Krashen (1982) considera a hipótese do input uma das mais importantes teorias por ele produzida, uma vez que muitos indivíduos aprendem uma LE fora do ambiente natural e têm contato com a LE somente em sala de aula, caso em que o input fornecido se restringe a esse contexto. Cabe, portanto, ao professor, fornecer o input necessário e apropriado para a aprendizagem da língua por meio de atividades dentro da sala de aula.

d) Monitoramento - o monitoramento atua como correção. Ocorre quando o falante acha que cometeu algum erro e considera necessário corrigi-lo. Esse monitoramento ajuda a empregar, de forma consciente, o uso das regras gramaticais da língua que está aprendendo. Krashen (1982) destaca que o monitoramento só é posto em prática em dois momentos: quando há foco na estrutura da língua e quando há conhecimento das regras. Em outras palavras, o falante só se corrige se tiver consciência de seu erro e se quiser ou for solicitado a corrigir-se. O monitoramento depende, ainda, das características da personalidade de cada indivíduo.

Segundo Schütz (2005), pessoas que tendem à introversão, à falta de autoconfiança ou ao perfeccionismo utilizam o monitoramento em excesso, podendo até desenvolver um bloqueio comprometedor da espontaneidade devido à consciência da alta probabilidade de cometerem erros. Segundo o autor, pessoas que tendem à extroversão, que tendem a falar muito, ou que tendem a falar de forma espontânea e impensada, pouco utilizam o monitoramento, devido às suas espontaneidades de expressão.

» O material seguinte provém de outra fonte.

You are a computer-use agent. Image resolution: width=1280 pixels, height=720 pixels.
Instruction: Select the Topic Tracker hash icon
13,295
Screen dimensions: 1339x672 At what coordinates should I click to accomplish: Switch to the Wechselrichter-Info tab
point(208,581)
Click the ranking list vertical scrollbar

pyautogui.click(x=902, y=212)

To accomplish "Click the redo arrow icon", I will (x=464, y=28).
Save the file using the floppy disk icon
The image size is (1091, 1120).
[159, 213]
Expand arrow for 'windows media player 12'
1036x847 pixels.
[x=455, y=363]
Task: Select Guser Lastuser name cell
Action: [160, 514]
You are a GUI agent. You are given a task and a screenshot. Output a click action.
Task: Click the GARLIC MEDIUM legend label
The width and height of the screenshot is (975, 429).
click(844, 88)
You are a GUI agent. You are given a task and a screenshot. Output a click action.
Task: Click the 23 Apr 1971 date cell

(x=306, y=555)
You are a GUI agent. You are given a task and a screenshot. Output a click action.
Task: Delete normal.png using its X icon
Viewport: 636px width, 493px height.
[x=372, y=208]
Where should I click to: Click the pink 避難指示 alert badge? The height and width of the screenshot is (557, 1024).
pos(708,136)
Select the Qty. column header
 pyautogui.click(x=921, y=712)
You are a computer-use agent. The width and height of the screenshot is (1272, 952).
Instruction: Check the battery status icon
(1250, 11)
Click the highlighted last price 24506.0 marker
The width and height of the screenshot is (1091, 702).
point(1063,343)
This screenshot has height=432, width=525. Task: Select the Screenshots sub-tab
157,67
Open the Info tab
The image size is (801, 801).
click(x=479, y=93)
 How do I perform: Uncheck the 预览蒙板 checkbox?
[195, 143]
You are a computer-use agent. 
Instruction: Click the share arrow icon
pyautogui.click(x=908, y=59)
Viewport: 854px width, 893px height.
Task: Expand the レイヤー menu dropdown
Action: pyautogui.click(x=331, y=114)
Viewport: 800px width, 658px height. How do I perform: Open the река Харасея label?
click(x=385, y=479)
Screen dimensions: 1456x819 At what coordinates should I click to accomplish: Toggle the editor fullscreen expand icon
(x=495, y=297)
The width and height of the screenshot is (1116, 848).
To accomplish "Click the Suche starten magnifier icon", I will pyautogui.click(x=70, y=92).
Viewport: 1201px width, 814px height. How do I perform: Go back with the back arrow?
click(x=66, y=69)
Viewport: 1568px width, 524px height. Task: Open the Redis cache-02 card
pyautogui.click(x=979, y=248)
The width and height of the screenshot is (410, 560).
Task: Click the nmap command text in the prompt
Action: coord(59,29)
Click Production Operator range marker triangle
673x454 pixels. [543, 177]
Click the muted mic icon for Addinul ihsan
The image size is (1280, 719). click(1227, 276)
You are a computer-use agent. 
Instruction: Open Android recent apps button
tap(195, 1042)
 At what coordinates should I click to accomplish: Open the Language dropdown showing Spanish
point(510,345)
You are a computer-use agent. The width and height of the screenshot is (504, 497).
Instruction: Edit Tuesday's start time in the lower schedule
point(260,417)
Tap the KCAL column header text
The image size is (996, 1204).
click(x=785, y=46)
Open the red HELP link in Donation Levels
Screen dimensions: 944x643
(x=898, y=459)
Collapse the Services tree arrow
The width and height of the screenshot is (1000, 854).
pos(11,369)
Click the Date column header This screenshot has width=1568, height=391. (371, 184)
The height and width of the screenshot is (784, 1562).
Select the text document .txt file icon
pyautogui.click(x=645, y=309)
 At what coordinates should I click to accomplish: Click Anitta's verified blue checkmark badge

Os que mais se beneficiam do monitoramento da aprendizagem são as pessoas que conseguem equilibrar a ansiedade de aprender, aplicando a função do monitoramento de forma moderada e tendo consciência de seus erros.

Schütz (2005) afirma que o professor, ao ter ciência dessa função, passa a compreender melhor que o processo de aprendizagem se dá de forma diferente para cada pessoa. Segundo este autor, também é importante o professor detectar quais os alunos que são introspectivos, quais os que são extrovertidos, bem como os que são “equilibrados”, para que haja uma diversidade na forma de expor a língua, de propor atividades em sala de aula e de propor exercícios escritos.